Lessons from the experts: How to build a business empire from home
Building a business empire from home can seem daunting, but every company has to start somewhere, and it makes economic sense for that somewhere to be your home office. Some of the most successful global businesses of all time actually started out as home businesses. Here’s some lessons we can take away from their journeys from living room to living the dream.
Your home office doesn’t need to be in your house
Aside from being some of the highest valued businesses in the world, what do Google, Apple, Hewlett Packard, and Disney have in common? All three of them were launched from garages. Steve Jobs and Steve Wozniak built their first computer prototype in 1976 in a garage in Los Altos, California. That garage was recently designated a historical site. So was the Palo Alto garage where HP was founded.

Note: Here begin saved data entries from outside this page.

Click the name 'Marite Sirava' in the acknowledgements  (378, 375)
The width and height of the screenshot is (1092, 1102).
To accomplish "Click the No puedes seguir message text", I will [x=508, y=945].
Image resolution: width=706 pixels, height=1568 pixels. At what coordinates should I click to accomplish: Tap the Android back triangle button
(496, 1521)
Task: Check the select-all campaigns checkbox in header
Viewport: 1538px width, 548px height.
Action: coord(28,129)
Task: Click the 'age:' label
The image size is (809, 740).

Larry Page and Sergey Brin didn’t even own the garage they started Google in; the Menlo Park garage was owned by Susan Wojcicki, who went on to become CEO of YouTube. Similarly, the Disney brothers started their animation business in their uncle’s garage.
Considering the huge success of many former home businesses, there is no need to feel ashamed of your company’s humble base. But on some occasions you may need to do business and make deals with investors or clients who do not feel the same way.
At times like this you should do everything you can to give the impression that your business is just as professional as any other. One way to do this is to use a virtual office address. This way, any mail correspondance can be sent to this address, giving the impression that you work in a fancy office. Some virtual addresses also allow businesses to have meetings on the premises, furthering the professional appearance.
With the option of using a virtual office, there really is no reason you can’t set up shop anywhere in your home, even in the garage.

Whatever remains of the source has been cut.